Bunlardan başka, devlet nihai işveren olduğunda: yapısal veya döngüsel veya mevsimsel etkenler olmadan işsizlik azalır, toplumda dezavantajlı durumda olan yoksulluk sınırının altında yaşayanlar, uzun süredir işsiz olanlar, yaşlılar vb. sosyal hayata yeniden katılır, sosyal hizmetler böylece daha verimli ve kaliteli hale gelir hatta bu tarz işlerde istihdam edilenler çalışma ve faydalı olma alışkanlıkları kazanır. Program kapsamındakilerin harcamalarının çarpan etkisi de maliyetleri azaltır. Ayrıca hesaplamalara göre gelişmiş ülkelerde bu tarz kişilerin istihdamının GSYİH’ya maliyeti yüzde bir civarında olmaktadır.

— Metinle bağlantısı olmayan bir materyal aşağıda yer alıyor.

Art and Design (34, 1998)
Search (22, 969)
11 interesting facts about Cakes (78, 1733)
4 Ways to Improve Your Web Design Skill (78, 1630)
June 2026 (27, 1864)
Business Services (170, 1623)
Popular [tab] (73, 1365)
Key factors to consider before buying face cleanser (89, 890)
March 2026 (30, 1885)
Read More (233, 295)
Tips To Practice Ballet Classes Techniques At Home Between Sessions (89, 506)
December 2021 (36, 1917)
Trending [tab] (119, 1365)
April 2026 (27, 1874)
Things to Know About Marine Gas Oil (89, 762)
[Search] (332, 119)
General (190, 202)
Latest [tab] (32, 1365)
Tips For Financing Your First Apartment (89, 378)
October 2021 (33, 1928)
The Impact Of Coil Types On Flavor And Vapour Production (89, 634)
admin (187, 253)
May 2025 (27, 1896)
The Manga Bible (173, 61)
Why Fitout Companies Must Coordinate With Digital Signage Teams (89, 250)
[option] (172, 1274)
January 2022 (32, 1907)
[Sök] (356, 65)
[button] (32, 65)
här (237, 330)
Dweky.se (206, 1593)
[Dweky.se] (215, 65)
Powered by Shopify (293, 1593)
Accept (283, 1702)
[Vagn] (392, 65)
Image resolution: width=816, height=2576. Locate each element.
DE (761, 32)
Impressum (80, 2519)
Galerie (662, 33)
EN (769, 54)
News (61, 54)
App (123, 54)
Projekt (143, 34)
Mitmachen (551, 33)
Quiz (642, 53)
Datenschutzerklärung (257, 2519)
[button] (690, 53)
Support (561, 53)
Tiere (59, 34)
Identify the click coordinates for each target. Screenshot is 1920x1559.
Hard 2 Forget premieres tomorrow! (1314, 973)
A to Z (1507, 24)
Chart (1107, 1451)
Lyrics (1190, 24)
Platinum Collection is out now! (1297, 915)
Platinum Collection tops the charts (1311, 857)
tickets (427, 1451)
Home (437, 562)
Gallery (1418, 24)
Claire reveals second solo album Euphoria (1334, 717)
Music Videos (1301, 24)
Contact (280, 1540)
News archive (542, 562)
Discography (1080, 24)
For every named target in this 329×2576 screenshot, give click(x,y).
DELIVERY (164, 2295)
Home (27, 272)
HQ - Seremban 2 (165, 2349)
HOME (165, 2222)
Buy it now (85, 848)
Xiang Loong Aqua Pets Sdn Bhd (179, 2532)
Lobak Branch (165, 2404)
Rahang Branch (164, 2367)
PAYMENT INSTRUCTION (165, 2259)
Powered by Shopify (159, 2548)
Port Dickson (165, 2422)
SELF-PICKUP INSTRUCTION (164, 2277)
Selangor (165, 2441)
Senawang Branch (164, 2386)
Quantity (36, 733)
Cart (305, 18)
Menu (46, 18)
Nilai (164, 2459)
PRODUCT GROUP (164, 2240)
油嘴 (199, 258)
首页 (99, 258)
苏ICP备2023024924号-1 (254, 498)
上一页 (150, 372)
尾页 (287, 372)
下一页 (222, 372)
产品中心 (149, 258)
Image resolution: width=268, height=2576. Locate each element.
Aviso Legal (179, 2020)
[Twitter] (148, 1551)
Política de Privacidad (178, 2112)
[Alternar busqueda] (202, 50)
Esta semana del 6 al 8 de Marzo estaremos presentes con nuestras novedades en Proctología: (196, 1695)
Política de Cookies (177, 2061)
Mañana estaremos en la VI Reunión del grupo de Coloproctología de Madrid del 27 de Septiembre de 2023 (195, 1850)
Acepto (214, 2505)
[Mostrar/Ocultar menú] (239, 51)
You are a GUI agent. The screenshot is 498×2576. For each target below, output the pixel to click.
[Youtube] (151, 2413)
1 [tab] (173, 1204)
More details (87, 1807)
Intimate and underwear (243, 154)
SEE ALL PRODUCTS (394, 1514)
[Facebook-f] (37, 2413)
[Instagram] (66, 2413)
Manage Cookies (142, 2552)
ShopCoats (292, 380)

Dahası, çoğu ülkede bulunan ve kanunen bütçe giderleri için kullanılması yasak olan işsizlik fonlarından, toplum yaranına çalışma benzeri programların maliyetleri rahatlıkla karşılanabilir.

Öte yandan, gelir otonom harcamaların pozitif bir fonksiyonudur. Bu yüzden gelir dağılımı, talep, işsizlik ve ekonomik istikrar gibi çeşitli faktörlerle birlikte incelenmesi gerekir. Talep yetersizliği durumunda ortaya çıkan işsizlik, gelirin düşmesine neden olur. Çünkü işsizlik oranları toplumun belirli kesimlerini daha fazla etkiler. Ekonomik istikrar endojendir. Yani devlet müdahalesi, talep yetersizliğini dengeleyerek ve gelir dağılımını koruyarak ekonomik istikrarı sürdürebilir. Gelir dağılımı ayrıca büyüme ile de ilgilidir ve yatırımlar, sermaye birikimi ile fiyatlandırma da gelir dağılımı ile etkileşim halindedir. Ayrıca, gelir dağılımının adil ve dengeli bir şekilde korunması, ekonominin genel sağlığını da olumlu yönde etkiler. Talep yetersizliği durumunda tüketim harcamalarının düşmesi, gelirinde düşmesine neden olur. Bu durum, düşük gelirli kesimleri daha fazla etkiler ve gelir eşitsizliğini artırır. Çalışanların ve işverenlerin marjinal tasarruf eğilimlerinin farklı olduğundan, işgücünün tasarruf eğilimi, işverenin tasarruf eğiliminden küçüktür. Mal piyasası dengesi de gelir dağılımı ile sağlanır ve gelir dağılımı da yatırımın bir fonksiyonudur. Reel ücretler de bahsekonu bölüşüm ilişkisi içinde izah edilmelidir. Nominal ücretler ise kurumsal faktörler tarafından dışsal olarak belirlenir ve kapitalistler de bu durum karşısında kârlarının sabit kalması ve yatırımların finansmanı için ürünlerin fiyatlarını artırırlar.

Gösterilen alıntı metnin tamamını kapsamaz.